Check out the configuration reference at https://huggingface.co/docs/hub/spaces-config-reference

EEG Motor Imagery Music Composer

A user-friendly, accessible neuro-music studio for motor rehabilitation and creative exploration. Compose and remix music using EEG motor imagery signals—no musical experience required!

Features

  • Automatic Composition: Layer musical stems (bass, drums, instruments, vocals) by imagining left/right hand or leg movements. Each correct, high-confidence prediction adds a new sound.
  • DJ Mode: After all four layers are added, apply real-time audio effects (Echo, Low Pass, Compressor, Fade In/Out) to remix your composition using new brain commands.
  • Seamless Playback: All completed layers play continuously, with smooth transitions and effect toggling.
  • Manual Classifier: Test the classifier on individual movements and visualize EEG data, class probabilities, and confusion matrix.
  • Accessible UI: Built with Gradio for easy use in a browser or on Hugging Face Spaces.

How It Works

  1. Compose:
    • Click "Start Composing" and follow the on-screen prompts.
    • Imagine the prompted movement (left hand, right hand, left leg, right leg) to add musical layers.
    • Each correct, confident prediction adds a new instrument to the mix.
  2. DJ Mode:
    • After all four layers are added, enter DJ mode.
    • Imagine movements in a specific order to toggle effects on each stem.
    • Effects are sticky and only toggle every 4th repetition for smoothness.
  3. Manual Classifier:
    • Switch to the Manual Classifier tab to test the model on random epochs for each movement.
    • Visualize predictions, probabilities, and the confusion matrix.

Project Structure

app.py                # Main Gradio app and UI logic
sound_control.py      # Audio processing and effect logic
classifier.py         # EEG classifier
config.py             # Configuration and constants
data_processor.py     # EEG data loading and preprocessing
requirements.txt      # Python dependencies
.gitignore            # Files/folders to ignore in git
SoundHelix-Song-6/    # Demo audio stems (bass, drums, instruments, vocals)

Quick Start

  1. Install dependencies:
    pip install -r requirements.txt
  2. Add required data:
    • Ensure the SoundHelix-Song-6/ folder with all audio stems (bass.wav, drums.wav, instruments.wav or other.wav, vocals.wav) is present and tracked in your repository.
    • Include at least one demo EEG .mat file (as referenced in your DEMO_DATA_PATHS in config.py) for the app to run out-of-the-box. Place it in the correct location and ensure it is tracked by git.
  3. Run the app:
    python app.py
  4. Open in browser:
    • Go to http://localhost:7860 (or the port shown in the terminal)

Deployment

  • Ready for Hugging Face Spaces or any Gradio-compatible cloud platform.
  • Minimal .gitignore and clean repo for easy deployment.
  • Make sure to include all required audio stems and at least two demo .mat EEG files in your deployment for full functionality.

✨ Credits and Attribution

🧑‍💻 Project Contribution

  • Concept & Lead Developer: Sofia Fregni
  • Model Training: Katarzyna Kuhlmann
  • Deployment/Infrastructure: Hamed Koochaki Kelardeh
  • Audio Stems: SoundHelix

🧠 Data Source: Motor Imagery EEG Dataset

The EEG dataset used for training and demonstration is sourced from the following published Data Descriptor.

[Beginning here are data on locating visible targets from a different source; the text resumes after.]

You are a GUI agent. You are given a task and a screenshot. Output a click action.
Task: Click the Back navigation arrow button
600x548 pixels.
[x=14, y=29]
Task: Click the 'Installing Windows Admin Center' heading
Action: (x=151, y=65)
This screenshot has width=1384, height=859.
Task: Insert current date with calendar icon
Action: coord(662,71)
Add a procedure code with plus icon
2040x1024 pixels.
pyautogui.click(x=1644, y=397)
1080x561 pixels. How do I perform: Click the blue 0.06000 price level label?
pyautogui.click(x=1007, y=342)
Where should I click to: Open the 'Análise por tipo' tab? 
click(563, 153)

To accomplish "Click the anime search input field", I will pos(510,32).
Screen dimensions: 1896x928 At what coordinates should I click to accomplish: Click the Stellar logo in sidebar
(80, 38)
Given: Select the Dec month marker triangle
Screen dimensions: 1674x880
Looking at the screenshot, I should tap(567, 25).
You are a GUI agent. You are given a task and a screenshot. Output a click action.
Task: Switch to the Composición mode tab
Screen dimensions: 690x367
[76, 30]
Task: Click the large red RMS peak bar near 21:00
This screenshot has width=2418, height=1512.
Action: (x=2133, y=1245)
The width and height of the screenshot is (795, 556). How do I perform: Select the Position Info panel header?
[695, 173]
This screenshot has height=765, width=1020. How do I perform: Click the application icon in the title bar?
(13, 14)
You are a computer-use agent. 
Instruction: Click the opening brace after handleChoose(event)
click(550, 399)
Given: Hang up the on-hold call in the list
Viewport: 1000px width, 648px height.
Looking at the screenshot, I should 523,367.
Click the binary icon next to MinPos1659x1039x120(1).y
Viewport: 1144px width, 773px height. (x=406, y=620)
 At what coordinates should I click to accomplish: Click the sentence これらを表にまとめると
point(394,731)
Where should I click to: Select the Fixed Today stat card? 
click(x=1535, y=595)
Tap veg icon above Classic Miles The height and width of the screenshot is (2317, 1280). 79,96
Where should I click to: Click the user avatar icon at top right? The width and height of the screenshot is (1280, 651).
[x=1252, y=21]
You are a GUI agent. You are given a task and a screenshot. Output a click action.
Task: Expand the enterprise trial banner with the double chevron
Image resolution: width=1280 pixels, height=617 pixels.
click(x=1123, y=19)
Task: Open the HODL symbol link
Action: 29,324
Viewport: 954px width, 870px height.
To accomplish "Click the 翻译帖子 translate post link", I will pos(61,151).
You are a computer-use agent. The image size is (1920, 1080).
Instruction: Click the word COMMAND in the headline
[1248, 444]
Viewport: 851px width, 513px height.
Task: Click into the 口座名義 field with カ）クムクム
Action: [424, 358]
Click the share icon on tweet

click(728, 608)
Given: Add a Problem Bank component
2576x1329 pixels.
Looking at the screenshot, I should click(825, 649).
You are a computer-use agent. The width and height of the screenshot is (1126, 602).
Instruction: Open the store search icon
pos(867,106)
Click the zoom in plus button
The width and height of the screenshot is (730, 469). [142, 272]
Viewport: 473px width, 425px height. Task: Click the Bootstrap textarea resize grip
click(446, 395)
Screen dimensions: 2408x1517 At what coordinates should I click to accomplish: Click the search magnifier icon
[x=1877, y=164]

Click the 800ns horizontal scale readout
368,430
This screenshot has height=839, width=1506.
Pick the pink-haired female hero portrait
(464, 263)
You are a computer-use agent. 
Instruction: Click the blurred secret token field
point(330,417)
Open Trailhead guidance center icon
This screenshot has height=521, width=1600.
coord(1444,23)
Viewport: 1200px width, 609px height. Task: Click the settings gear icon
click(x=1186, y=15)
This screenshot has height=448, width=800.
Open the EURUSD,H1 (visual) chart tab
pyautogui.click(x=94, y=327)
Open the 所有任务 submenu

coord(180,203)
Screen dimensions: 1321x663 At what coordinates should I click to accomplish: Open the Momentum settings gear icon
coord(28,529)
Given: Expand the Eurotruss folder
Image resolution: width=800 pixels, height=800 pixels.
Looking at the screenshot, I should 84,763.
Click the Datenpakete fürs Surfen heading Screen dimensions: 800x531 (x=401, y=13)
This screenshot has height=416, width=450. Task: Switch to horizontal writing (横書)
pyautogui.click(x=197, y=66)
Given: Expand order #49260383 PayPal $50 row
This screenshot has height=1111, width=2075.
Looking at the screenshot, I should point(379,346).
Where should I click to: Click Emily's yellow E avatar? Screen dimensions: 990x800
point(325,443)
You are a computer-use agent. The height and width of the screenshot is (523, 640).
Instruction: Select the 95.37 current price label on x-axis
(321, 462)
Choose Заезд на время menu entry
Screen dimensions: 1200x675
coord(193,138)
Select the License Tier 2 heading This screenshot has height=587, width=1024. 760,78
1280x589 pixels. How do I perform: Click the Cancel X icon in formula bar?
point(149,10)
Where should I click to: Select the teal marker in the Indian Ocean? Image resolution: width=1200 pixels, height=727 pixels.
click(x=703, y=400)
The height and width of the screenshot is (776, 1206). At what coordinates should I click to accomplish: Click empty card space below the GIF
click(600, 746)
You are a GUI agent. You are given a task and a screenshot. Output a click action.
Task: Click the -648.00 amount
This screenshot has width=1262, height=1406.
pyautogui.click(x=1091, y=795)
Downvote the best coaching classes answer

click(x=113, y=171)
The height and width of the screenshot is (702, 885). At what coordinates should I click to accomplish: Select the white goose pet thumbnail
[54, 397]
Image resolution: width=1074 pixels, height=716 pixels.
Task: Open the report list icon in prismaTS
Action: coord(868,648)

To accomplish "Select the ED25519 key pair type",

Kaya, M., Binli, M., Ozbay, E. et al. A large electroencephalographic motor imagery dataset for electroencephalographic brain computer interfaces. Sci Data 5, 180211 (2018). DOI: https://doi.org/10.1038/sdata.2018.211


💻 Model Framework: Braindecode

The signal processing and base model architecture (e.g., ShallowFBCSPNet) were implemented using the open-source Python library Braindecode.

Schirrmeister, R. T., Springenberg, J. T., Fiederer, S. K. J., Glasstetter, M., Eggensperger, P., Tangermann, A., ... & Hutter, F. (2017). Deep learning with convolutional neural networks for EEG decoding and visualization. Human Brain Mapping, 38(11), 5891–5910.

Project Link: https://braindecode.org/

License

MIT License - see LICENSE file for details.